Experimental verification: SUICA can generate more accurate and biologically relevant prediction results
We used stereo-seq mouse embryo data and Slide-seq mouse brain slice data for benchmark comparison. In the task of unknown point prediction (super-resolution), SUICA significantly outperformed existing models and traditional implicit neural representation models, including FFN and SIREN, in multiple key indicators. We visualized the prediction effect of each method, and the results showed that SUICA's prediction can not only accurately restore the expression pattern of genes, but also enhance the expression signal of genes. For example, SEPT3, a gene that plays an important role in the development of the nervous system of mouse embryos, successfully captured this signal despite the fact that the signal in the groundtruth is not obvious.
By clustering and labeling the results generated by various methods, we intuitively found that the cell types generated by SUICA are closest to the real cell types.

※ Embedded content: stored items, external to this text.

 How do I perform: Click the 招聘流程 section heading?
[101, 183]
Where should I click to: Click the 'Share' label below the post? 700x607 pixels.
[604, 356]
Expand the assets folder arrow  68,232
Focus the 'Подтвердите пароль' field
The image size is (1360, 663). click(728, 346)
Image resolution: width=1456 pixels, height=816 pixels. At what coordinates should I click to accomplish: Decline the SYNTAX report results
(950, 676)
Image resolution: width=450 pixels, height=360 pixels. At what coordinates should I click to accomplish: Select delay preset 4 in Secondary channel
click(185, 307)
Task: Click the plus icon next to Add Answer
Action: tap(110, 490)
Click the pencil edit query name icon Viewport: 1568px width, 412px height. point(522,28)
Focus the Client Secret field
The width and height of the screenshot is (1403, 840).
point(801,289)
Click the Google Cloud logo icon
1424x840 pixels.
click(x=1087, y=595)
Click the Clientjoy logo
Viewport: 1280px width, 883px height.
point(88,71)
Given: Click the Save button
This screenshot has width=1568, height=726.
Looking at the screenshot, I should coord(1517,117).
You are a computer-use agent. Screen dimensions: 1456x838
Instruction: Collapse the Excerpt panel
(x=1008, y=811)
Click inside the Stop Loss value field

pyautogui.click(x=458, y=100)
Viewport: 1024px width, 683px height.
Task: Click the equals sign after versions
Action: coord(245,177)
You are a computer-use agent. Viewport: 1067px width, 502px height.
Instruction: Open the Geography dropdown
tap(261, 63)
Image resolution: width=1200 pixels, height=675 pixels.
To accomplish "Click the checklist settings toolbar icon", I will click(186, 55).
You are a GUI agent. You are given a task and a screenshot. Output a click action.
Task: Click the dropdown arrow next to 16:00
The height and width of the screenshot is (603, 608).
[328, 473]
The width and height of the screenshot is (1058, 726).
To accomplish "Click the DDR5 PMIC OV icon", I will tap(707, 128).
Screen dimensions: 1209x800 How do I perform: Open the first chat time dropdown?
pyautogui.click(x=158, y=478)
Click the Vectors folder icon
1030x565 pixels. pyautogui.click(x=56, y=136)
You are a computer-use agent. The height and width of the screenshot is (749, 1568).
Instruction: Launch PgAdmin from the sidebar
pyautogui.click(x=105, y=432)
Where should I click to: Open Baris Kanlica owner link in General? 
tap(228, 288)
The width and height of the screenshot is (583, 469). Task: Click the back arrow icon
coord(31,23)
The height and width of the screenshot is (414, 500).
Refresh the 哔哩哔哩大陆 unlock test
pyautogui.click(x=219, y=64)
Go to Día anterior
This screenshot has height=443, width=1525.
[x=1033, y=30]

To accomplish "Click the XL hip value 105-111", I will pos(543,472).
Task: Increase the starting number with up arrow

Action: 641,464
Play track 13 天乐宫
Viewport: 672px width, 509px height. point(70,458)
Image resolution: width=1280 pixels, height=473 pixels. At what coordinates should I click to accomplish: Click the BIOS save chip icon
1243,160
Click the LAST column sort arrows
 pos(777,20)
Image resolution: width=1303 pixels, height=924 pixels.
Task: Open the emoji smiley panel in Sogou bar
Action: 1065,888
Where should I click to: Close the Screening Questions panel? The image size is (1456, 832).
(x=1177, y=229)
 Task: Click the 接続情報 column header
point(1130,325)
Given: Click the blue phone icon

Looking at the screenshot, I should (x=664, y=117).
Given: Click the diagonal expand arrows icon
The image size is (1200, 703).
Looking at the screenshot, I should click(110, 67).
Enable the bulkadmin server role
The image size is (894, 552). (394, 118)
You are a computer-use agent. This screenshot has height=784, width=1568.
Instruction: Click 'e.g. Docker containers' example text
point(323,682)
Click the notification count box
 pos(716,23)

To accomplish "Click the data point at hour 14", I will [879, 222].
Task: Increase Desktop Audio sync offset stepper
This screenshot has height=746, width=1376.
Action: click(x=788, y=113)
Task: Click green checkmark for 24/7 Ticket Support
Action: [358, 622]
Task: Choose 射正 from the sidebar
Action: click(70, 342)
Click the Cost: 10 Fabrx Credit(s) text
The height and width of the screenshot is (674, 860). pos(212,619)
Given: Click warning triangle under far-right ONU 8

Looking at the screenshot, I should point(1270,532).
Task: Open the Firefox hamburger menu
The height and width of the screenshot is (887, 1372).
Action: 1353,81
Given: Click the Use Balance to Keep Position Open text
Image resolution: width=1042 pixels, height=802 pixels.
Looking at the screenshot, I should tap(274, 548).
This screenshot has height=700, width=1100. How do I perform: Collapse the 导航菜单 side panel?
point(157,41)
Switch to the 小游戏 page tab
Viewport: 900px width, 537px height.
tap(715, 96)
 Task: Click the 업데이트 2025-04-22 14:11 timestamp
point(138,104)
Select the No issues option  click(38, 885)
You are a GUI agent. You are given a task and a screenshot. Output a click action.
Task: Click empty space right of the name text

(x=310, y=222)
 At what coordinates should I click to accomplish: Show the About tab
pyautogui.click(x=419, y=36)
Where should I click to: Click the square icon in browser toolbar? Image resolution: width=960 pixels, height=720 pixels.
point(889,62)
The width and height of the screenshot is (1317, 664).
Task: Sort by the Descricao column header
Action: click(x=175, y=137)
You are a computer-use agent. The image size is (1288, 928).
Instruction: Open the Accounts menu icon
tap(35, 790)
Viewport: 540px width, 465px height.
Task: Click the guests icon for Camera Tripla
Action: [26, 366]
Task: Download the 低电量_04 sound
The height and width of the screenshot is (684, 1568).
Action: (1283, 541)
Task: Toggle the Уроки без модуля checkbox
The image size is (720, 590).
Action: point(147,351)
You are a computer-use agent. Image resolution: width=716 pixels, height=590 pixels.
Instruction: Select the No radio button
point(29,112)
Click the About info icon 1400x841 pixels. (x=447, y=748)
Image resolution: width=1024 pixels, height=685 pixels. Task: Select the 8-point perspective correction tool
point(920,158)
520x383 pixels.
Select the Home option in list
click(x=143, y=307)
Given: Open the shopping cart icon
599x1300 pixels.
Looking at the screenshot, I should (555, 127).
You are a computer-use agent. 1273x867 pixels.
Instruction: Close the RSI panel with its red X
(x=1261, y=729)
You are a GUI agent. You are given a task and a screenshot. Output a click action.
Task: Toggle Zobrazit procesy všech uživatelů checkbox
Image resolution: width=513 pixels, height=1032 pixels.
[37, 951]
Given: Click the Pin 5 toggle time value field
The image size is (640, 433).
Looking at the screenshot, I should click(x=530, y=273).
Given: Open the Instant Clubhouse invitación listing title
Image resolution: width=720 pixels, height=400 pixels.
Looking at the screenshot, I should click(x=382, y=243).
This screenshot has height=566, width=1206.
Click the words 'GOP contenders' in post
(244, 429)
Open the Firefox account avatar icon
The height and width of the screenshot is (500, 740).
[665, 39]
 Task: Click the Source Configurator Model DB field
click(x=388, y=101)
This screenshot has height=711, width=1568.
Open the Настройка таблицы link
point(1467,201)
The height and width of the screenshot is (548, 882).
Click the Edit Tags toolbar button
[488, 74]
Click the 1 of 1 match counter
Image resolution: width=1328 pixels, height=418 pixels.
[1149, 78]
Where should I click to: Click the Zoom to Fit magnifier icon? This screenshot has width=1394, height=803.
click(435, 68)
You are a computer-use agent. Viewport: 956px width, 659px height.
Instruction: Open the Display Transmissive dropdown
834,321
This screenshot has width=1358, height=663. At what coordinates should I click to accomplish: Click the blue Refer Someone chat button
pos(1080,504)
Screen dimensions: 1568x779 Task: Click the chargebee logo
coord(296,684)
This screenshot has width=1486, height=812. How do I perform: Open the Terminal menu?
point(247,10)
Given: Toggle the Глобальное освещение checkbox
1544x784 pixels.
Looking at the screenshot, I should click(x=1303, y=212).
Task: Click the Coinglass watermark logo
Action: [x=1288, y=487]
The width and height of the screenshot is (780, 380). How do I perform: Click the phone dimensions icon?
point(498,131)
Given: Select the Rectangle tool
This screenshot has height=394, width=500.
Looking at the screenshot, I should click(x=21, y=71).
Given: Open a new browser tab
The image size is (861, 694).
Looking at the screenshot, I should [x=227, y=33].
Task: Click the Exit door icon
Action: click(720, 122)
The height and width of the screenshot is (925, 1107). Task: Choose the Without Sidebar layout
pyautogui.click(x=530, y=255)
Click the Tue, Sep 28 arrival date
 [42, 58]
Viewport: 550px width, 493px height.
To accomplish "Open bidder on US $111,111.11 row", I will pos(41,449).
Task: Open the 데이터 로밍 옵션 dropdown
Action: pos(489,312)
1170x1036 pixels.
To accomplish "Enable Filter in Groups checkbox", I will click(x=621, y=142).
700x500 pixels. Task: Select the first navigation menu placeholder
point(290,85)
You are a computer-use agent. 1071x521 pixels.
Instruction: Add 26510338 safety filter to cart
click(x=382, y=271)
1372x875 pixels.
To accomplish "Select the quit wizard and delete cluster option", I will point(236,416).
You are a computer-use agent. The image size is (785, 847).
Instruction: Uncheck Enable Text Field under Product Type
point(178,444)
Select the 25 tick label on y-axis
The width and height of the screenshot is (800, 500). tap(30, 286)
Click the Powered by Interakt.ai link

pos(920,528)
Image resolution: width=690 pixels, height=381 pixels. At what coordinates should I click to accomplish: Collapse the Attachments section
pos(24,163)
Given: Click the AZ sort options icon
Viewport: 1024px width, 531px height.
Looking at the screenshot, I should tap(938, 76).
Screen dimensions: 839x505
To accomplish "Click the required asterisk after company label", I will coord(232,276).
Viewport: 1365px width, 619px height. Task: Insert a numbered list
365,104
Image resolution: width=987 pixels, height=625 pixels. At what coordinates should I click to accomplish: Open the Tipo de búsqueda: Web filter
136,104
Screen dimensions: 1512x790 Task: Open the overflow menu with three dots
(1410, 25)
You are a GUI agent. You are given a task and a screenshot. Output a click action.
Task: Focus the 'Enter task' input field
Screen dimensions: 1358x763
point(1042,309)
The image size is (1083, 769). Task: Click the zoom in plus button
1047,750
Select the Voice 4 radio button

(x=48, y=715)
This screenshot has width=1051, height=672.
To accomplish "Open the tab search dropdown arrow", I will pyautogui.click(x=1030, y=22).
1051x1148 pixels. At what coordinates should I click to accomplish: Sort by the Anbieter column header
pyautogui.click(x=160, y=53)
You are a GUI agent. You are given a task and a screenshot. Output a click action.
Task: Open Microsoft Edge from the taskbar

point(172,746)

In addition, the cell types generated by SUICA retain more detailed organ and tissue structures in space.These results demonstrate that SUICA has the ability to enhance biological signals and identify subtle differences in cellular states between different organs and tissues.

Experimental verification: SUICA can reduce the noise of spatial transcriptome data and alleviate the dropout phenomenon
To verify SUICA's denoising ability (gene imputation) and its ability to recover true gene expression from dropout (resulting from 0 reads due to sequencing technology limitations), we artificially added Gaussian noise to the spatial transcriptome data or randomly set gene expression to 0. In the gene imputation experiment, we randomly set 70% of the gene expression in the data to 0. In the gene expression denoising experiment, in order to ensure that the gene expression distribution after adding noise is still similar to the original gene expression distribution, we set all negative values to zero.Experimental results show that SUICA is superior to existing methods in multiple indicators, proving its ability to reduce noise in spatial transcriptome data and alleviate the dropout phenomenon.